El país llega este 6 de agosto de 2007 a sus 182 años de Independencia luego de un proceso de transición político-social que da pie al inicio de una transformación histórica y profunda de sus estructuras, justo a comienzos del siglo XXI.
Todo en medio de una nación hecha crisis, porque el cambio es inexcusablemente crisis, conflicto y oportunidad, a la vez. En este periodo, la patria se confronta a sí misma, a sus miedos y a sus esperanzas porque sabe que todo cambio, y en especial el presente, obligado a reparar, está revestido de un fin y de un principio. Algo así como un nacimiento. Como tal, es doloroso y traumático en su proceso, pero siempre esperanzador en su final.
Con rasgos que evidencian el debilitamiento de sus instituciones democráticas, con un gobierno de mayorías sociales e indígenas, pero que todavía no logra engranar una gestión de visión nacional, con una fragmentación creciente y profunda de las fuerzas antagónicas no representadas precisamente por los partidos políticos sino por actores emergentes que presionan con fuerza, ensimismados en sus particularismos, y con una soberanía sobre sus principales materias primas, más no una economía con perspectiva de largo plazo, Bolivia llega a sus 182 años.
Son demasiadas circunstancias políticas y fenómenos sociales los que están confluyendo en torno a un solo escenario que tiene la enorme tarea de resolver la construcción de un nuevo Estado; ese que idealmente salde las necesidades —léase, además, deudas— históricas de la mayoría nacional y concrete, cual espejo, la imagen de un espacio en la que el boliviano vea reflejado un Estado más justo, más equitativo, abierto a las mayores —o máximas— inclusiones. Un Estado boliviano que se reconoce y acepta, al fin.
Bolivia está en medio de un vértice.
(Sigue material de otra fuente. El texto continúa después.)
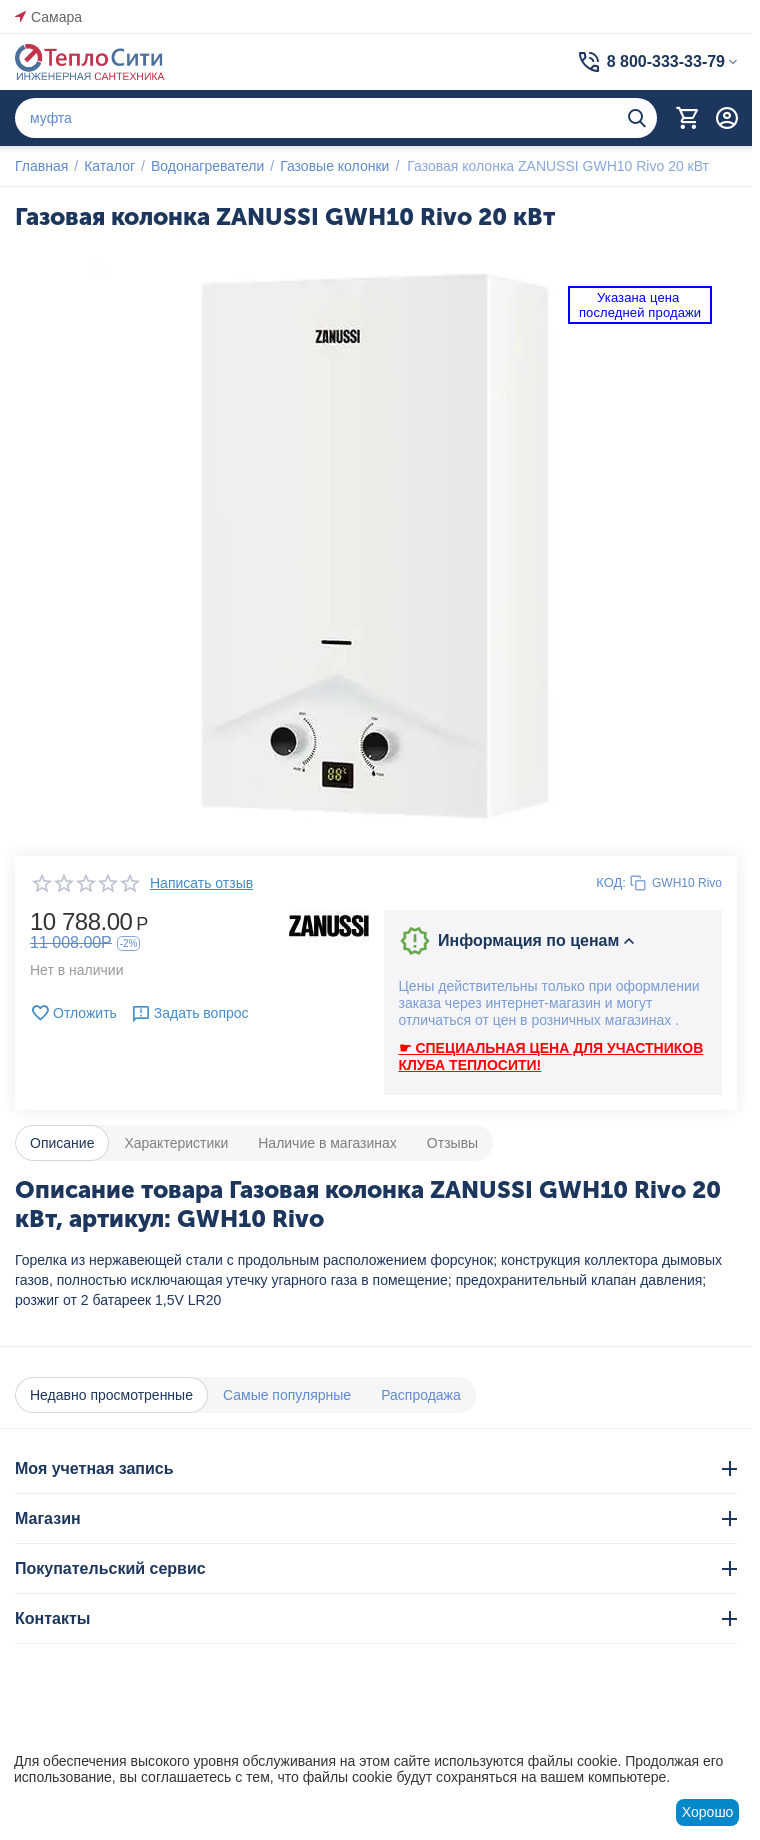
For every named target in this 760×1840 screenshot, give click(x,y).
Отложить (73, 1013)
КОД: (611, 882)
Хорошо (708, 1812)
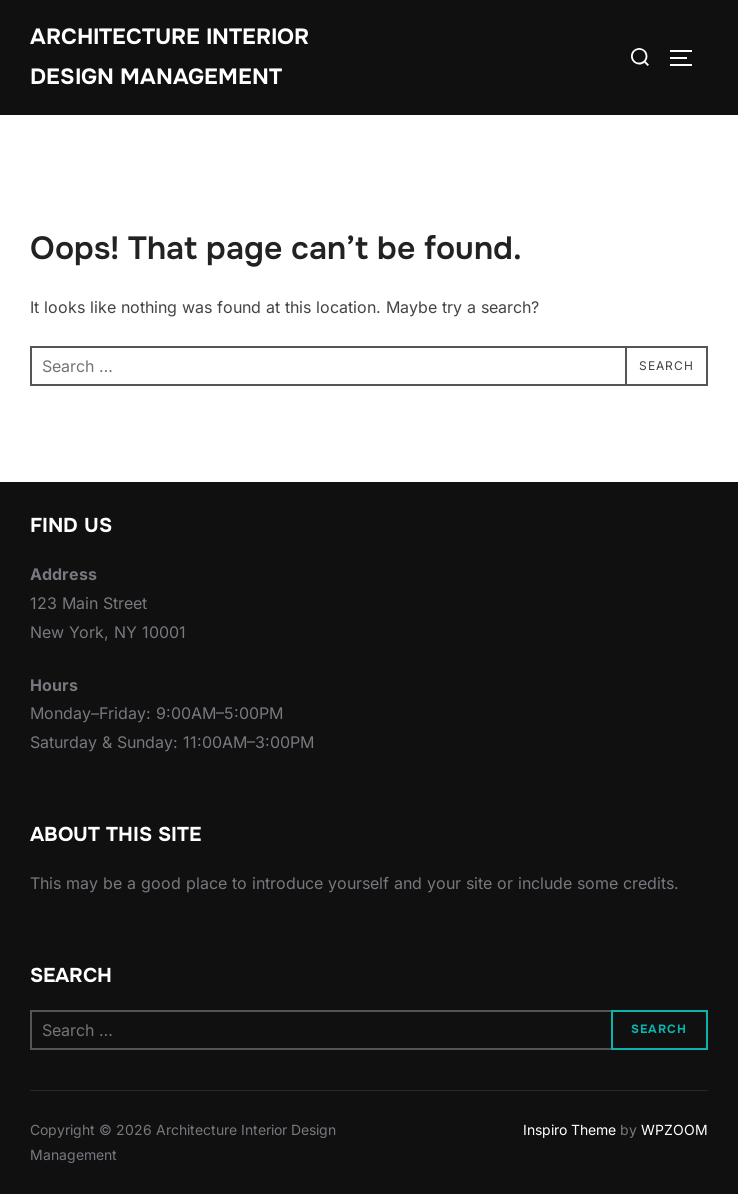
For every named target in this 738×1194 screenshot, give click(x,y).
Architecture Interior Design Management (169, 57)
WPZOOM (674, 1129)
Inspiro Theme (569, 1129)
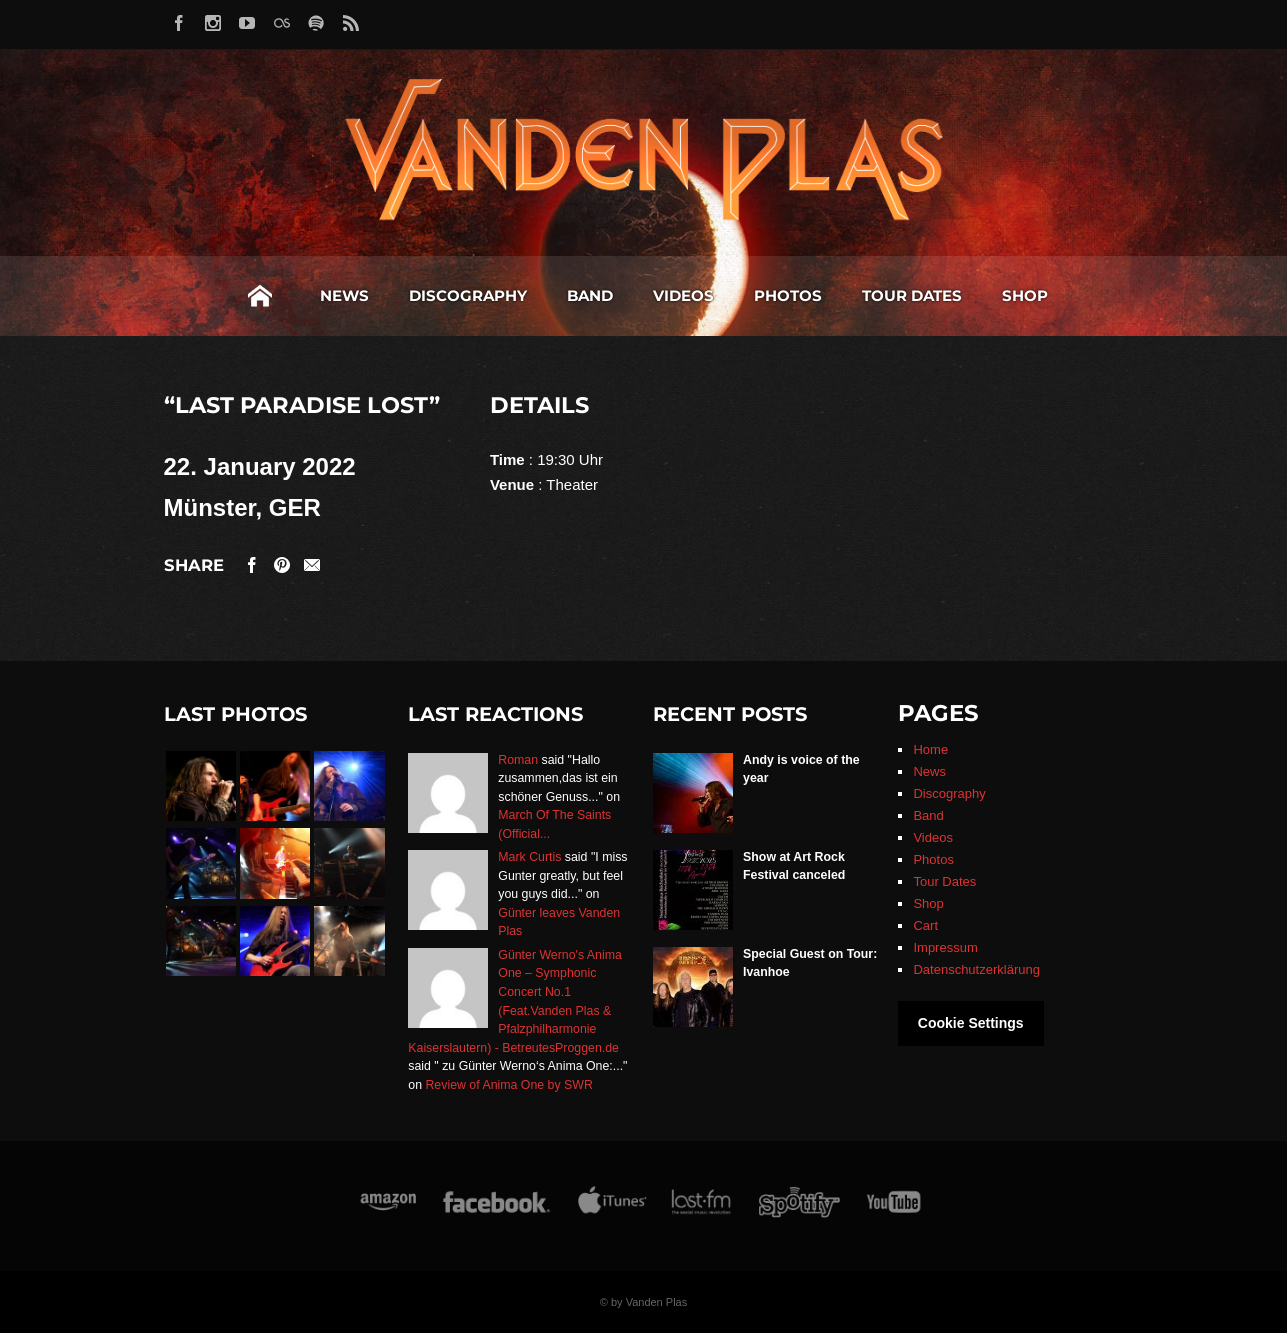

Por una recta, la reivindicación de deudas históricas cuyos protagonistas son los 36 pueblos indígenas y originarios que bregan por el reconocimiento de su identidad como un derecho, pero además por ser y participar en la vida dinámica del Estado y, por la otra, están las nueve regiones que ante la ausencia de un liderazgo único, cuya visión política congregue, toman al suyo como propio y lo convierten en proyecto.
Es tiempo de despertares y allí los departamentos sienten que es hora de cumplir con la necesidad histórica de la redistribución territorial del poder. Las autonomías departamentales entran, entonces, en juego, combinándolas, además, con el resurgimiento de genuinas demandas regionales, entremezcladas con deudas históricas, intereses de grupos, idealismos e imaginarios colectivos que no siempre coincidirán en pensamiento.
Ambos procesos, en curso, han llevado sus planteamientos hacia dos escenarios: la calle y la Asamblea Constituyente. En Bolivia todos están deliberando a través de los cabildos, convertidos en los escenarios “ideales” de consulta popular y de emanación de mandatos. Es así que más allá del particular panorama económico, de la implantación incipiente de un nacionalismo de Estado, o de un modelo más de desarrollo hacia adentro con perspectiva poco cierta hacia fuera; los bolivianos —originarios, indígenas, mestizos, de Oriente, Occidente, Chaco, Valle o Amazonia— están pensando, hablando y haciendo política, una vez más.